Ms McAllister asked APRA what focus it would have in “ensuring that individual loans are fair and not putting the consumer in unreasonable hardship” if the bill was passed.

Responding, John Lonsdale, deputy chair of APRA, commented: “APRA’s role will remain unchanged, it will remain focused on the prudential promise which is really that depositors can get their money safely, and there’s financial safety of institutions and the system itself.”

Mr Lonsdale highlighted that prudential standards such as APS 220 had recently been under consultation and were set to be refreshed in order to put in “more granular requirements that require ADIs to look very closely and prudential assessment and verification of borrowers, both in terms of their income and expenses,” outlining that the updated standard also provided specific examples.

The APRA deputy chair continued: “So we’re still at a system and entity level, but there’s more granularity in terms of what we’re requiring. The main difference, I think, in terms of what we were doing and what we’re now doing under the credit reforms is aligning the regulatory regime,” he said.

“We were going to start from January 2022 with [A]PS 220,” Mr Lonsdale continued.

“So, depending on when the government legislation (or if the government legislation passes), we would align our new start date so that there’s no gap in the regulatory treatment between ideas and new ideas.”

Given that the industry has been aware of the details of the new APS 220 since late 2019, APRA has previously stated that it expects banks to already be complying with the new APS 220 requirements. (However, it has also outlined that should government’s proposed reforms not pass as legislation, the changes would be unnecessary and APRA would not progress the proposed revisions).

When asked to elaborate further on whether APRA would be able to pursue or prosecute individual cases of irresponsible lending in relation to mortgage products, credit cards or personal loans, Mr Lonsdale said: “No, we would not be doing that. It’s not part of the role of the prudential mandate.”

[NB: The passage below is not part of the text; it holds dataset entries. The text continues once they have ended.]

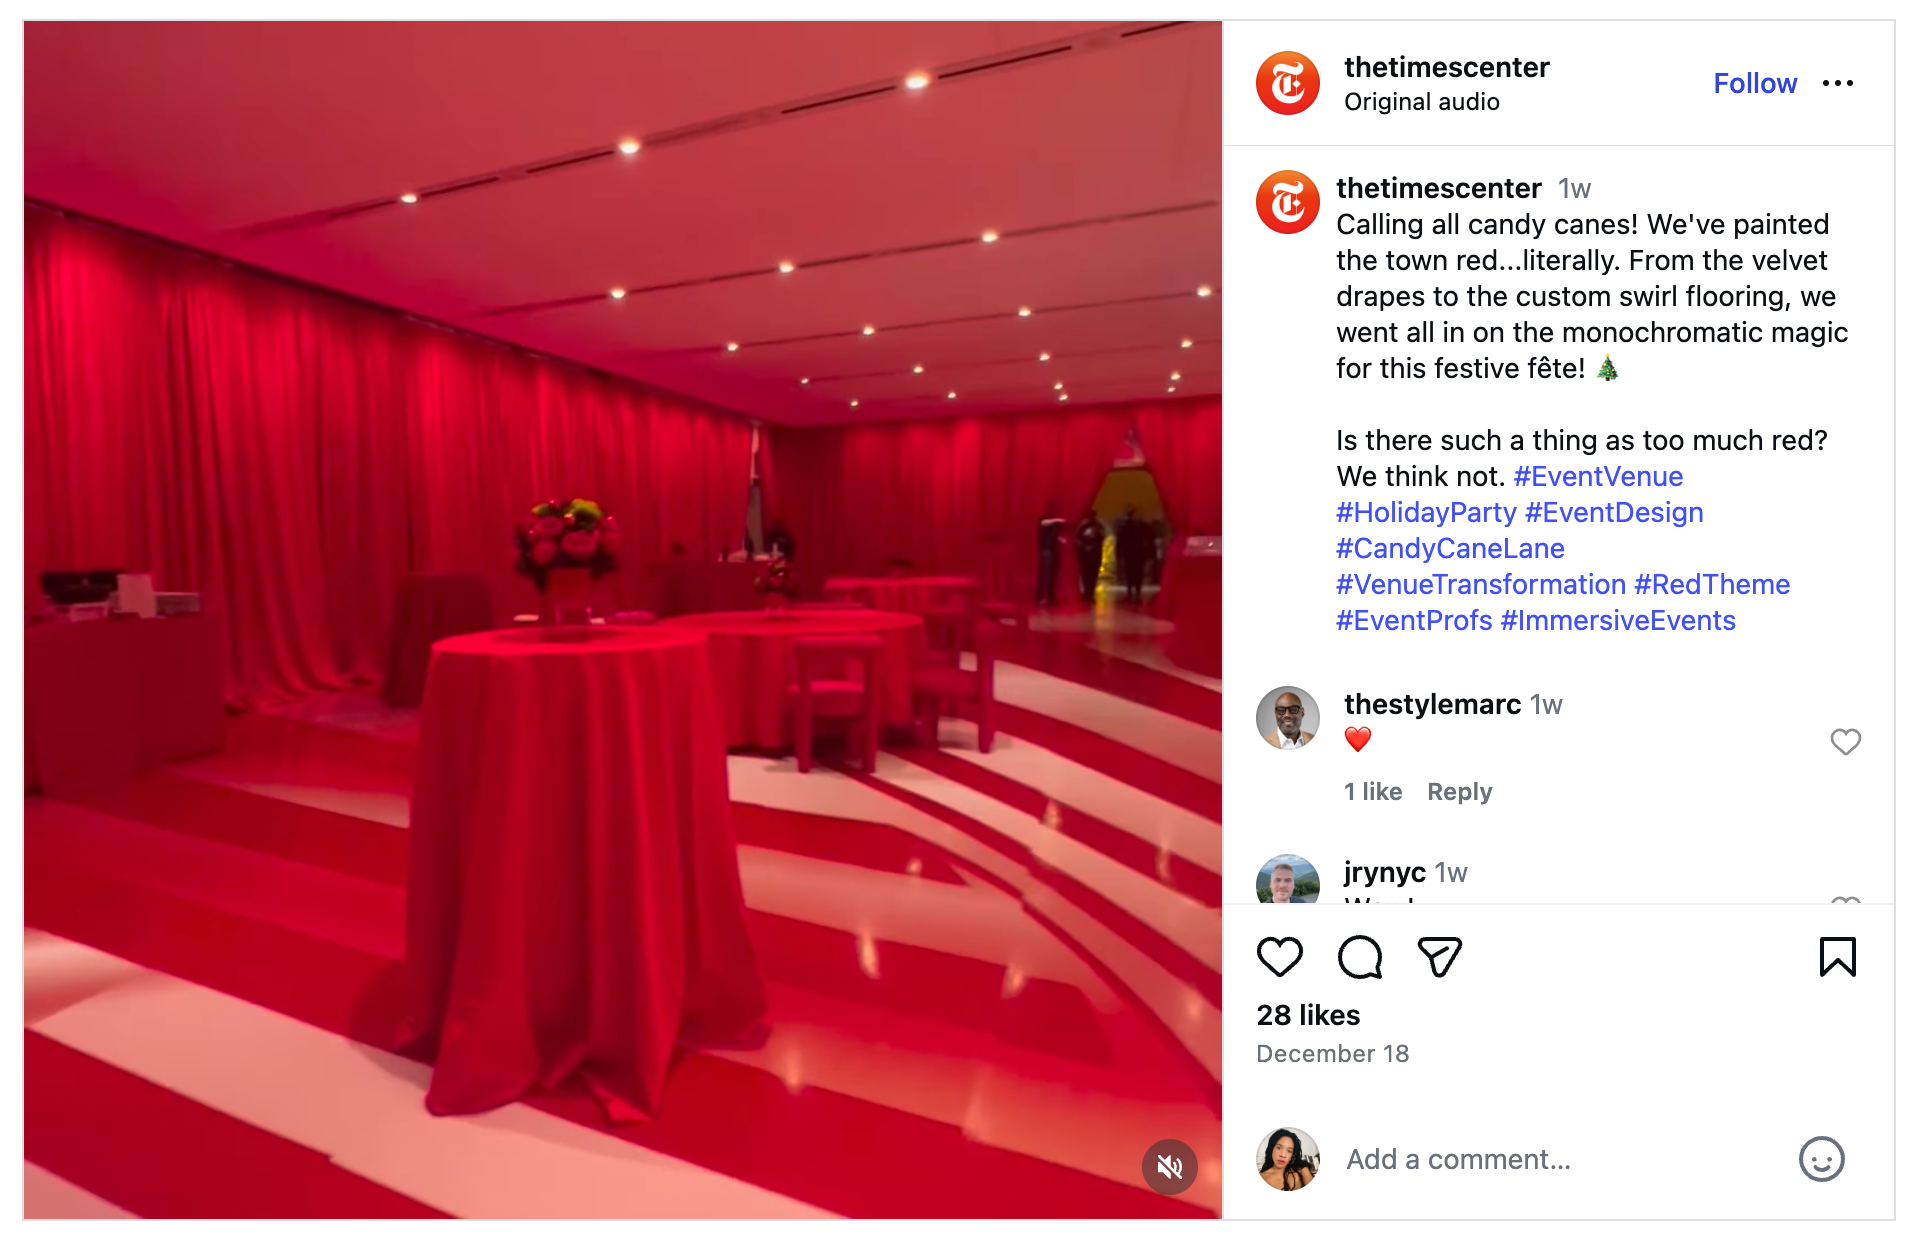The width and height of the screenshot is (1916, 1240).
Task: Open the #ImmersiveEvents hashtag
Action: pyautogui.click(x=1618, y=620)
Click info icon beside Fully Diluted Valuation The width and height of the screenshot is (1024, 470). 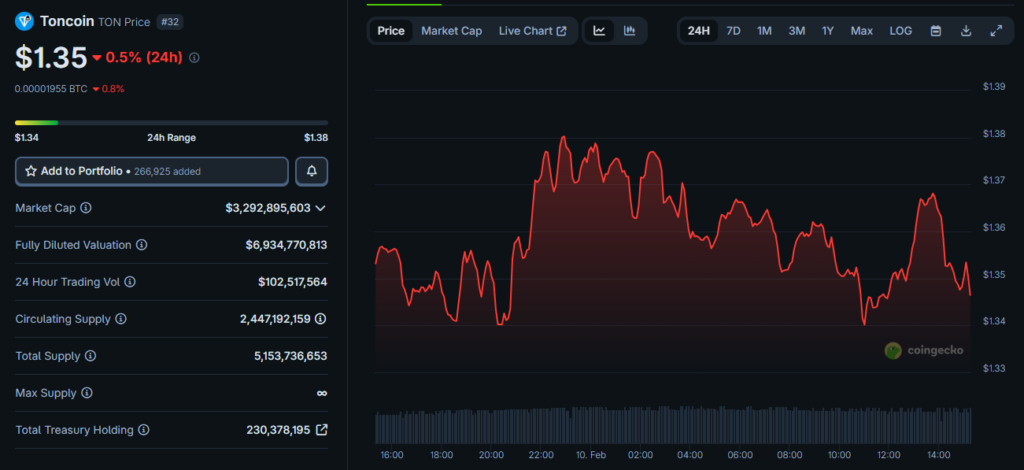click(141, 245)
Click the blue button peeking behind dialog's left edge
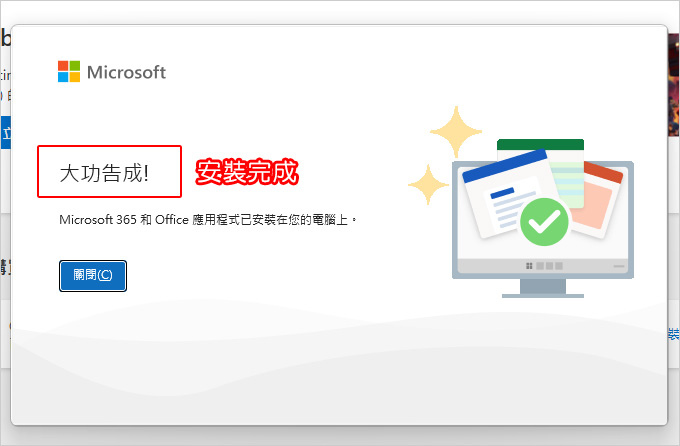This screenshot has height=446, width=680. 6,132
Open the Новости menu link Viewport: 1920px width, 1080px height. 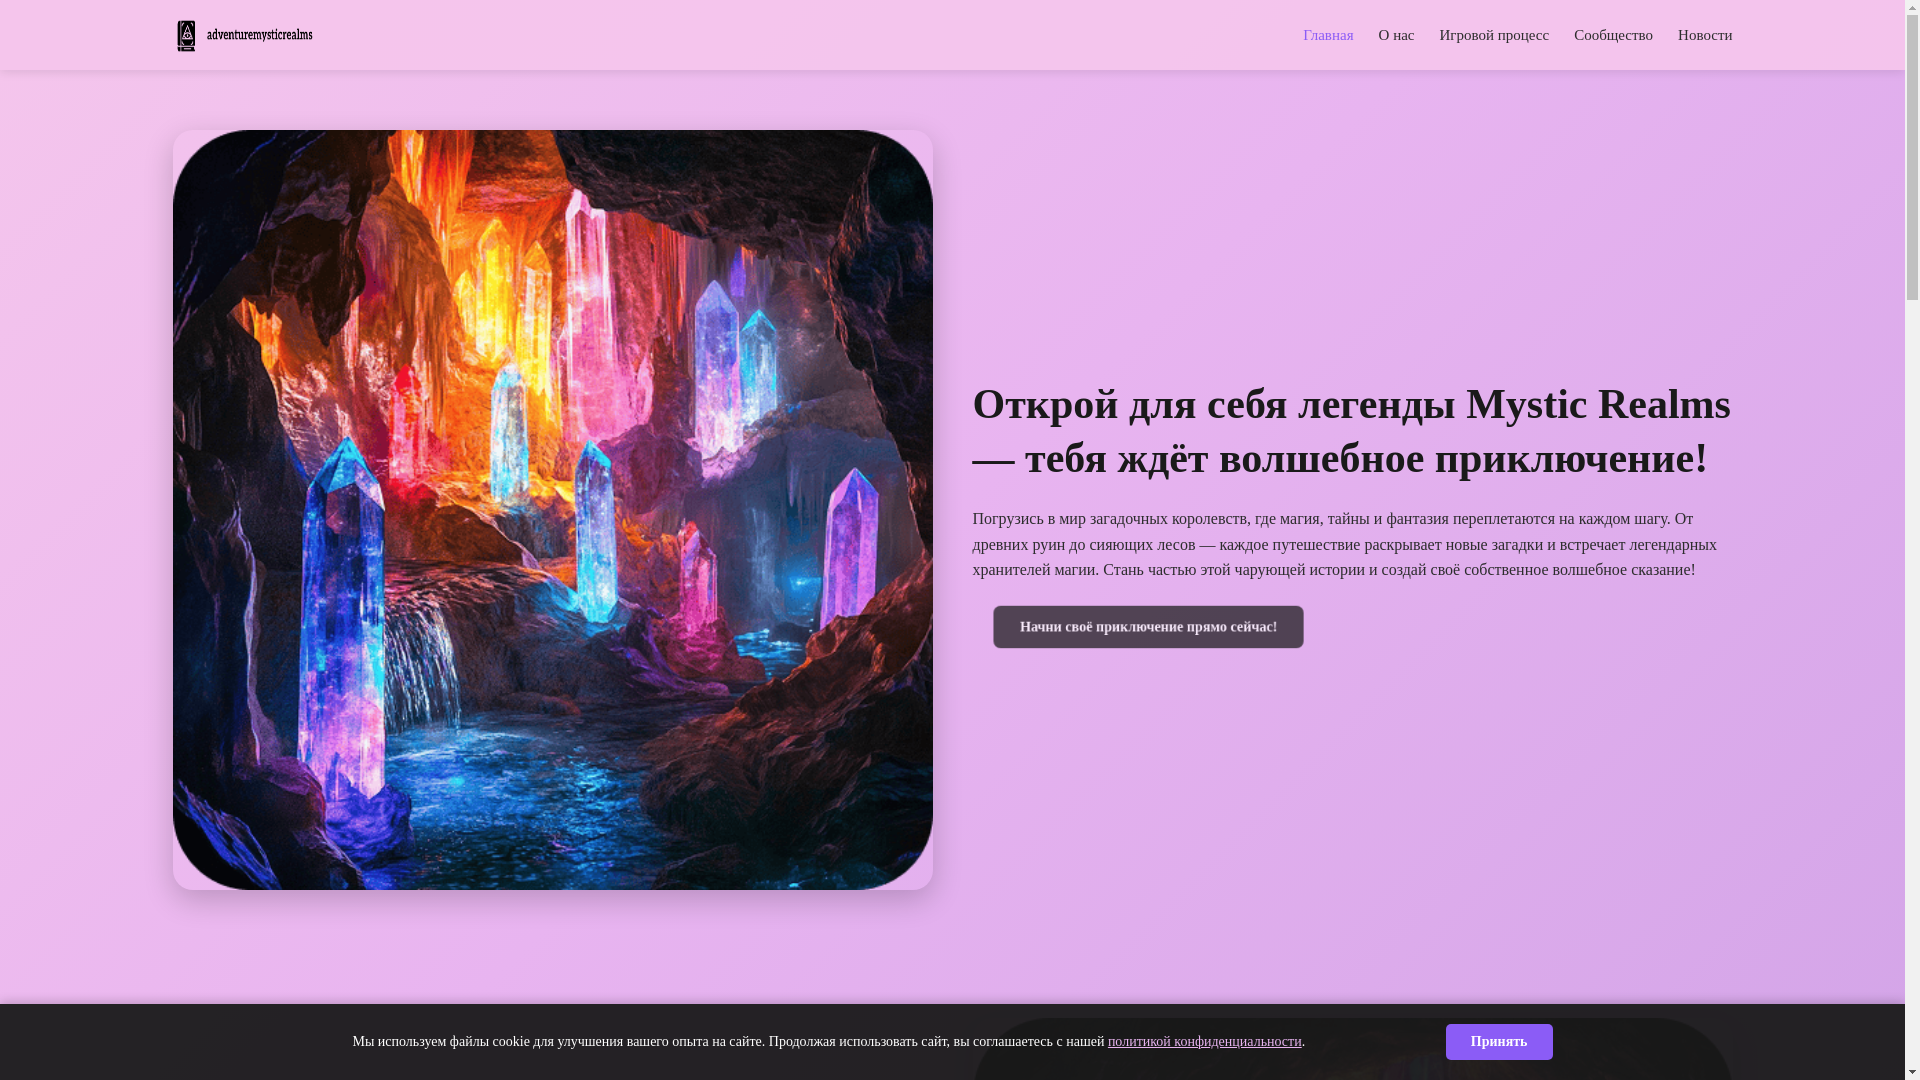[x=1704, y=35]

The NSW senator asked whether APRA had ever pursued enforcement action for breach of prudential standards, to which APRA chair Wayne Byres said that the first port of call would be for APRA to issue a direction to comply with the relevant prudential standard and, “only if they then fail to comply with the direction are there potentially further enforcement actions that [APRA] can take”. This would ultimately involve going to court to ask the court to order the entity to comply, he said.

Mr Byres caveated this by saying: “But rarely do we have to get to the point of issuing the direction, because if we see an activity, or something that we think is a breach, then we would ask for it to be fixed. Often it is.”

The APRA chair concluded: “If you think of the way the system works now, or in any particular way it will work under the proposed reforms, you’ll have APRA setting the standards that are applied, and the policies that are applied. 

“The primary mechanism through which individual complaints will be handled will be the Australian Financial Complaints Authority (AFCA). So, they will be dealing with incidents in the first instance, and we will channel any consumer complaints we get to AFCA and they, in turn, have an obligation to report to us if they see any things that they think are examples of systemic poor practice or systemic bad lending,” Mr Byres said.

“So, I think the distinction is quite clear; we’re looking at the system-wide aggregate [lending], the portfolio, and the individual customer matters, to the extent that customers have been dealt with unfairly, and the external dispute resolution mechanism, is through AFCA.”

He continued: “[I]f there was a sense of some systemic behavior that might go to misleading and deceptive conduct – or some other sort of breach of good prudential practice – then either ASIC or APRA may have a role to pursue that. To the extent that there are remediation programs needed (so, for example, we have seen cases where consumers have been charged fees that they shouldn’t have been charged etc) if there was a remediation needed, we would be overseeing those programs and remediation. But again, it is not an individual customer-by-customer job for us.”

The APRA chair told the Senate economics legislation committee: “We don’t perceive ourselves [as] receiving any functions [under the proposed reforms]. The government’s announcement was – and these may not be the exact words – that APRA will continue to regulate ADIs, in accordance with its existing standards. 

“So, we see ourselves doing what we’ve been doing... [status quo] for us, on our patch. ASIC will have to do a similar sort of role for the non-ADIs, and AFCA will be dealing with the individual customer complaints for both ADIs and non-ADIs.”

The progression of the National Consumer Credit Protection Amendment (Supporting Economic Recovery) Bill 2020 was recently delayed, after the Senate adjourned the debate of its second reading until 11 May.

This came despite the final report of the Senate economics legislation committee inquiry recommending that the bill progresses, and the bill passing the House of Representatives on Monday (15 March).